## Problem to solve
Nothing outside the range below should be printed. Output exactly the lines from the line with "Expand the 应用" to the line with "1232x961 pixels.", both included.
+++ Data supplied
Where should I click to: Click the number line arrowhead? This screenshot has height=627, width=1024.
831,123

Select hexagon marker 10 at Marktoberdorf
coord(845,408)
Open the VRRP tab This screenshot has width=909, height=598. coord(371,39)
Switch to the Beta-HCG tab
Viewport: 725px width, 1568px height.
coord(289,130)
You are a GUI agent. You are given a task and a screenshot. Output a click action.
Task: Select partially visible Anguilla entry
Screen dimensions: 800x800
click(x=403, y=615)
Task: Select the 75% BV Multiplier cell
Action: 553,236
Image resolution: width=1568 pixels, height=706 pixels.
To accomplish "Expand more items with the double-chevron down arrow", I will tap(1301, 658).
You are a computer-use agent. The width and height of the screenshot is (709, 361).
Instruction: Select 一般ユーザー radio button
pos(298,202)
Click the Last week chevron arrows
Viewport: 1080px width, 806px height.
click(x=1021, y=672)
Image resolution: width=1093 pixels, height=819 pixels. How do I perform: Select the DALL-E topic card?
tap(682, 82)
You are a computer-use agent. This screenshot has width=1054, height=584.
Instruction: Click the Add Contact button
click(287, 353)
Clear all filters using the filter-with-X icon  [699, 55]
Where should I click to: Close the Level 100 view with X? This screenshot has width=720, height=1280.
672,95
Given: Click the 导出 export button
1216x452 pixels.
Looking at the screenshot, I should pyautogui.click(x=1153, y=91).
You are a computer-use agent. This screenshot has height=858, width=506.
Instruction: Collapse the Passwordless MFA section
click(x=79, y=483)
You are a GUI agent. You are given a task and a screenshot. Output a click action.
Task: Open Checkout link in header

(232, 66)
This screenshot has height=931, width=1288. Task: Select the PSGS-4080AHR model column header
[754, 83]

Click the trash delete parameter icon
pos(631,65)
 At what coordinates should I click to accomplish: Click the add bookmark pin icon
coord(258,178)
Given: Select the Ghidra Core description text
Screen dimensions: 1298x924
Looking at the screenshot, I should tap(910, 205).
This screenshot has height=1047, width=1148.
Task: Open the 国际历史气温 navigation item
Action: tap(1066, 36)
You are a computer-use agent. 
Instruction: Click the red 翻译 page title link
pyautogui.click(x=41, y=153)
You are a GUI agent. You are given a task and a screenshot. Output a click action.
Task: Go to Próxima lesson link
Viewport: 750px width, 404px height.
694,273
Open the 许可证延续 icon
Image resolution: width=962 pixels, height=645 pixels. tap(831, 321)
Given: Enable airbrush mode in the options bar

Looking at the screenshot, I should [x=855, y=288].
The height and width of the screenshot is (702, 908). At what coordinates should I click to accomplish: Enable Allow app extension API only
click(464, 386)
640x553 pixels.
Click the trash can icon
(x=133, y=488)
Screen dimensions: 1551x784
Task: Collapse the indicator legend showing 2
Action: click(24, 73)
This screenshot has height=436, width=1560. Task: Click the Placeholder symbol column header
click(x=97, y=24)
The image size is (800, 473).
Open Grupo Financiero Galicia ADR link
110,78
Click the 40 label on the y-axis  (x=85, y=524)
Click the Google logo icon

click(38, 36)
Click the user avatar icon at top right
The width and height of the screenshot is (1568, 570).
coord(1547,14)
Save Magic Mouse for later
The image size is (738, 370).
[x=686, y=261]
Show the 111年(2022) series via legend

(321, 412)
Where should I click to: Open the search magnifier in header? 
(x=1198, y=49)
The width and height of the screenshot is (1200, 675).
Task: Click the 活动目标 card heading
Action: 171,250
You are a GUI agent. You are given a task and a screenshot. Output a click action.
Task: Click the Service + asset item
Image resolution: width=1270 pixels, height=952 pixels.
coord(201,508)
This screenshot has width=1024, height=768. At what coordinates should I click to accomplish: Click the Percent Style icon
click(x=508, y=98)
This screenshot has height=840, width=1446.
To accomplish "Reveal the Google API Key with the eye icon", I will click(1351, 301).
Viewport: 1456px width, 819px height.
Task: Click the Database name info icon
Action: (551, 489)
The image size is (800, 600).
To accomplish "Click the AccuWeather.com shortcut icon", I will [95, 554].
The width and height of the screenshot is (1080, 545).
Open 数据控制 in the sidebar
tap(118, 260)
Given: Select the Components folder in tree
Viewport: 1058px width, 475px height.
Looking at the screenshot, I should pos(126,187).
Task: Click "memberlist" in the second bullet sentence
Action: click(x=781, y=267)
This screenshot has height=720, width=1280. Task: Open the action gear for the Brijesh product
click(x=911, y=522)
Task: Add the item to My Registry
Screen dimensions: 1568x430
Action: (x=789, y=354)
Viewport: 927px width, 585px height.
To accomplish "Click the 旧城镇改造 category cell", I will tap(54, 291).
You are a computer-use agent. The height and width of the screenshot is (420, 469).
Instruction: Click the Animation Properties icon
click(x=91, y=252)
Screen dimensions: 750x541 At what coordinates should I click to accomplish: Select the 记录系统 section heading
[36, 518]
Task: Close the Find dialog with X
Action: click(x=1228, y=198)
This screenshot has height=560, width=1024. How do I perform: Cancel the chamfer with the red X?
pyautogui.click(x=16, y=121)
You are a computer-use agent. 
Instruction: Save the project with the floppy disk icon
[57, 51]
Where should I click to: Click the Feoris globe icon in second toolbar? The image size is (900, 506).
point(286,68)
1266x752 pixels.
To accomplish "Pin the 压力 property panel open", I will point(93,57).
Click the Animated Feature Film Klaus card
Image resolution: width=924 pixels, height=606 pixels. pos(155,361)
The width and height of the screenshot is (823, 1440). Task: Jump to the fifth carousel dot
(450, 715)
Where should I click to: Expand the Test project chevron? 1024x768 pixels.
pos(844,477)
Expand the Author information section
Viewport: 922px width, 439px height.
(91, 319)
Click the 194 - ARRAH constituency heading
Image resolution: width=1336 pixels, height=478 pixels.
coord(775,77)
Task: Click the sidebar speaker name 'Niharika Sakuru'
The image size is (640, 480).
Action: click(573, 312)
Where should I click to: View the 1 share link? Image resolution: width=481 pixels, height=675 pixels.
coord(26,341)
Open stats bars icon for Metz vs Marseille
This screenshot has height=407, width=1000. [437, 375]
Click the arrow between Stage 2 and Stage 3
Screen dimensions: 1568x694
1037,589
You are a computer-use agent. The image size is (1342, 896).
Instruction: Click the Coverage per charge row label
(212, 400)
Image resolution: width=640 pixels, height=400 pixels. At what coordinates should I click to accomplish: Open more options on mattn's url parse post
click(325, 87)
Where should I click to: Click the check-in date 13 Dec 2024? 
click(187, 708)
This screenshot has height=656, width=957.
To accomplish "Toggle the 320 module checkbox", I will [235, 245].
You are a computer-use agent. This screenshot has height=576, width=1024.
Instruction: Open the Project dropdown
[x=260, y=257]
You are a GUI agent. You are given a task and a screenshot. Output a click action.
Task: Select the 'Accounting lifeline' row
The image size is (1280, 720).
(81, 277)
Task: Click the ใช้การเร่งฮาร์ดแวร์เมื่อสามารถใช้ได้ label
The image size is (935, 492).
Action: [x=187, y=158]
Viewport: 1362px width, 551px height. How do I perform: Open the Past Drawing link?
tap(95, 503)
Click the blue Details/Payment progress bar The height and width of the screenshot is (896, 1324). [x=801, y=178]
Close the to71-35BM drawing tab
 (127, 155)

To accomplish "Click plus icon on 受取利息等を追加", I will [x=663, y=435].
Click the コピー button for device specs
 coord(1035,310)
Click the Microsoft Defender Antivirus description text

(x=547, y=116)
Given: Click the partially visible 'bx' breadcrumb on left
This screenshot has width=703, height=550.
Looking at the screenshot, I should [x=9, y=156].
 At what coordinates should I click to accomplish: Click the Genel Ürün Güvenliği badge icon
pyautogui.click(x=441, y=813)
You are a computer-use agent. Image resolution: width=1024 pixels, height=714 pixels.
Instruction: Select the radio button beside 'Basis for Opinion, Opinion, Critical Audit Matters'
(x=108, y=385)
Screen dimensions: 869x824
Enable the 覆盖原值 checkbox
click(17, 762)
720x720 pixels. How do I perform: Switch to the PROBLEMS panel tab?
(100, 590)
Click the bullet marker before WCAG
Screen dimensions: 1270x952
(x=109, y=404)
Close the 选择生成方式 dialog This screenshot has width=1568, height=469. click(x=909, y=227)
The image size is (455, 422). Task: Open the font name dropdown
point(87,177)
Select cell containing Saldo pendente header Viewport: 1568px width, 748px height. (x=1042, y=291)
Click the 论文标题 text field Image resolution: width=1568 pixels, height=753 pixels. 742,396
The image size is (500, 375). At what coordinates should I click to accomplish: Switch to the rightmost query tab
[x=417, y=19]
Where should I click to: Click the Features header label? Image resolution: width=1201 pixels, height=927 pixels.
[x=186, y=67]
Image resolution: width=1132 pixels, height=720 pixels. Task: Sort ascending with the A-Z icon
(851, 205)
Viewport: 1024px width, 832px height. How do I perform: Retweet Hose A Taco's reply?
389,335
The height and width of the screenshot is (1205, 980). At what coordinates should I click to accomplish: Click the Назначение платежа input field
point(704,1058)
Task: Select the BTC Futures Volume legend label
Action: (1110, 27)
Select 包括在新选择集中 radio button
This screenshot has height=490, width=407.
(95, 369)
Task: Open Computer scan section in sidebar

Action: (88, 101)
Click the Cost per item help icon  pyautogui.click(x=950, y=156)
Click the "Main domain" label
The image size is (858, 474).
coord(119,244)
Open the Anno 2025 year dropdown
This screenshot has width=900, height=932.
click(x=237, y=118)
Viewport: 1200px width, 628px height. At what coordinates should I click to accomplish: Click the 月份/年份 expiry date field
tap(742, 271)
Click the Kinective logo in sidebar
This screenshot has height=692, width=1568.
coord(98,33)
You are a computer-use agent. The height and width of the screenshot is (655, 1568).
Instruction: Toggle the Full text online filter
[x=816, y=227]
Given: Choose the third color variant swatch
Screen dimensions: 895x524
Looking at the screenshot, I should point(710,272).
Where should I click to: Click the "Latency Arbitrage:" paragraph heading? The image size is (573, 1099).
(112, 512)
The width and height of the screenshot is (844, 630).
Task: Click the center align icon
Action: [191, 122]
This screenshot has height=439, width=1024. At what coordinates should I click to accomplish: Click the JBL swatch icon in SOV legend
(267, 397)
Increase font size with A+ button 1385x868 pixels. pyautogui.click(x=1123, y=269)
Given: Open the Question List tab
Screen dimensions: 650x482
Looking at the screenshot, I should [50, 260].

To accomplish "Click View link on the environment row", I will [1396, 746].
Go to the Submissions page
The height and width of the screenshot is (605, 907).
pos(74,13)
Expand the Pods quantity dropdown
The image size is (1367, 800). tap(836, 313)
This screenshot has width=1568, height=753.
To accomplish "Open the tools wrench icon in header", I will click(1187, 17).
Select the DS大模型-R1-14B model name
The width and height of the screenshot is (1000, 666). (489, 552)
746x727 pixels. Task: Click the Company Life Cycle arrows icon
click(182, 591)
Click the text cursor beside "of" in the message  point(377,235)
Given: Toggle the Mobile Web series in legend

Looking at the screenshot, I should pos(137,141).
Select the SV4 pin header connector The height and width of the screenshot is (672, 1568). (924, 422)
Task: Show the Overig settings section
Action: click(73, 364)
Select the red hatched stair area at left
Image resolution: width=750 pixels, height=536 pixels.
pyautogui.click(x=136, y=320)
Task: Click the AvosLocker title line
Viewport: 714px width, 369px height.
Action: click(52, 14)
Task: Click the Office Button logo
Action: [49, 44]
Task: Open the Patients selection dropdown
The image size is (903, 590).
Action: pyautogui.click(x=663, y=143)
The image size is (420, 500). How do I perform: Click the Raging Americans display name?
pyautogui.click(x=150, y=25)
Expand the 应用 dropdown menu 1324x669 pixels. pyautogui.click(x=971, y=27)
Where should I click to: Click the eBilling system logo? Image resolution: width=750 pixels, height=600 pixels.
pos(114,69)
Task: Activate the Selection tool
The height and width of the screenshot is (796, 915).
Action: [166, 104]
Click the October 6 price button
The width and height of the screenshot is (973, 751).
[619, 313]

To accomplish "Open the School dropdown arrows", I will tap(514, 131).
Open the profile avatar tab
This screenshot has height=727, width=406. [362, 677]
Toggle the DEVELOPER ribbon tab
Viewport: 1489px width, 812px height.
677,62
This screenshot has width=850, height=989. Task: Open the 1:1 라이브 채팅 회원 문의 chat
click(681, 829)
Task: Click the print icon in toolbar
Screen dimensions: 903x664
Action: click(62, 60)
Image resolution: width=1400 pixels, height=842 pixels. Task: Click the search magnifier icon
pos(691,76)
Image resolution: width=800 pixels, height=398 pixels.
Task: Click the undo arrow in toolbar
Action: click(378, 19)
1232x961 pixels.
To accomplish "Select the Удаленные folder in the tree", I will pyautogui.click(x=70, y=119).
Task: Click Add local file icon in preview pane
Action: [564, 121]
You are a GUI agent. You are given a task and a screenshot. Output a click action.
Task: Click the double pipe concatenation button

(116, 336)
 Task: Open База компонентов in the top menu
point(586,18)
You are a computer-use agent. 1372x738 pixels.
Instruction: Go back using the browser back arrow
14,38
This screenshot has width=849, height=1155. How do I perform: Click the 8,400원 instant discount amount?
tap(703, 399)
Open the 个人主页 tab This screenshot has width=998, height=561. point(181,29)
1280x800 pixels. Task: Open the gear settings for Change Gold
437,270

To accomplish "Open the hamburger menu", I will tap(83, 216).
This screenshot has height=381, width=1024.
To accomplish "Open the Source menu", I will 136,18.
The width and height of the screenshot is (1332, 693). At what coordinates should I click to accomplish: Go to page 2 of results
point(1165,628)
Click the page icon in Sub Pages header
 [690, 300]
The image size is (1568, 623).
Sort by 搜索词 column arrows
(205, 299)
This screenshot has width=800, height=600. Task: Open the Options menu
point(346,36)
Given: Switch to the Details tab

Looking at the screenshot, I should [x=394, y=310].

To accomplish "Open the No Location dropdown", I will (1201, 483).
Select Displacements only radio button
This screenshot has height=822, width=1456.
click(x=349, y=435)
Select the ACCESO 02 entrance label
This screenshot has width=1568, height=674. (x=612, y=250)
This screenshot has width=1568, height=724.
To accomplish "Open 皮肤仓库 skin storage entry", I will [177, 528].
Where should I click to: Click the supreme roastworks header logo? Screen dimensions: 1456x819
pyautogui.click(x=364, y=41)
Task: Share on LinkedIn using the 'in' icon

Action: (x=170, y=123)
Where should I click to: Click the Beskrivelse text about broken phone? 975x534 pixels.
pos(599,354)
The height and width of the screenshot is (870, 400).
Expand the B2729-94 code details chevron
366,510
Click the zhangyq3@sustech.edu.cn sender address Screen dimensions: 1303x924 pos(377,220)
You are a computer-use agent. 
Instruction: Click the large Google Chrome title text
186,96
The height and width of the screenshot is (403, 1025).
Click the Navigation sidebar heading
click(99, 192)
++++++
## Your solution
Expand the 应用 dropdown menu 1324x669 pixels. pyautogui.click(x=971, y=27)
Where should I click to: Click the eBilling system logo? Image resolution: width=750 pixels, height=600 pixels.
pos(114,69)
Task: Activate the Selection tool
The height and width of the screenshot is (796, 915).
Action: [166, 104]
Click the October 6 price button
The width and height of the screenshot is (973, 751).
[619, 313]

To accomplish "Open the School dropdown arrows", I will tap(514, 131).
Open the profile avatar tab
This screenshot has height=727, width=406. [362, 677]
Toggle the DEVELOPER ribbon tab
Viewport: 1489px width, 812px height.
677,62
This screenshot has width=850, height=989. Task: Open the 1:1 라이브 채팅 회원 문의 chat
click(681, 829)
Task: Click the print icon in toolbar
Screen dimensions: 903x664
Action: click(62, 60)
Image resolution: width=1400 pixels, height=842 pixels. Task: Click the search magnifier icon
pos(691,76)
Image resolution: width=800 pixels, height=398 pixels.
Task: Click the undo arrow in toolbar
Action: click(378, 19)
1232x961 pixels.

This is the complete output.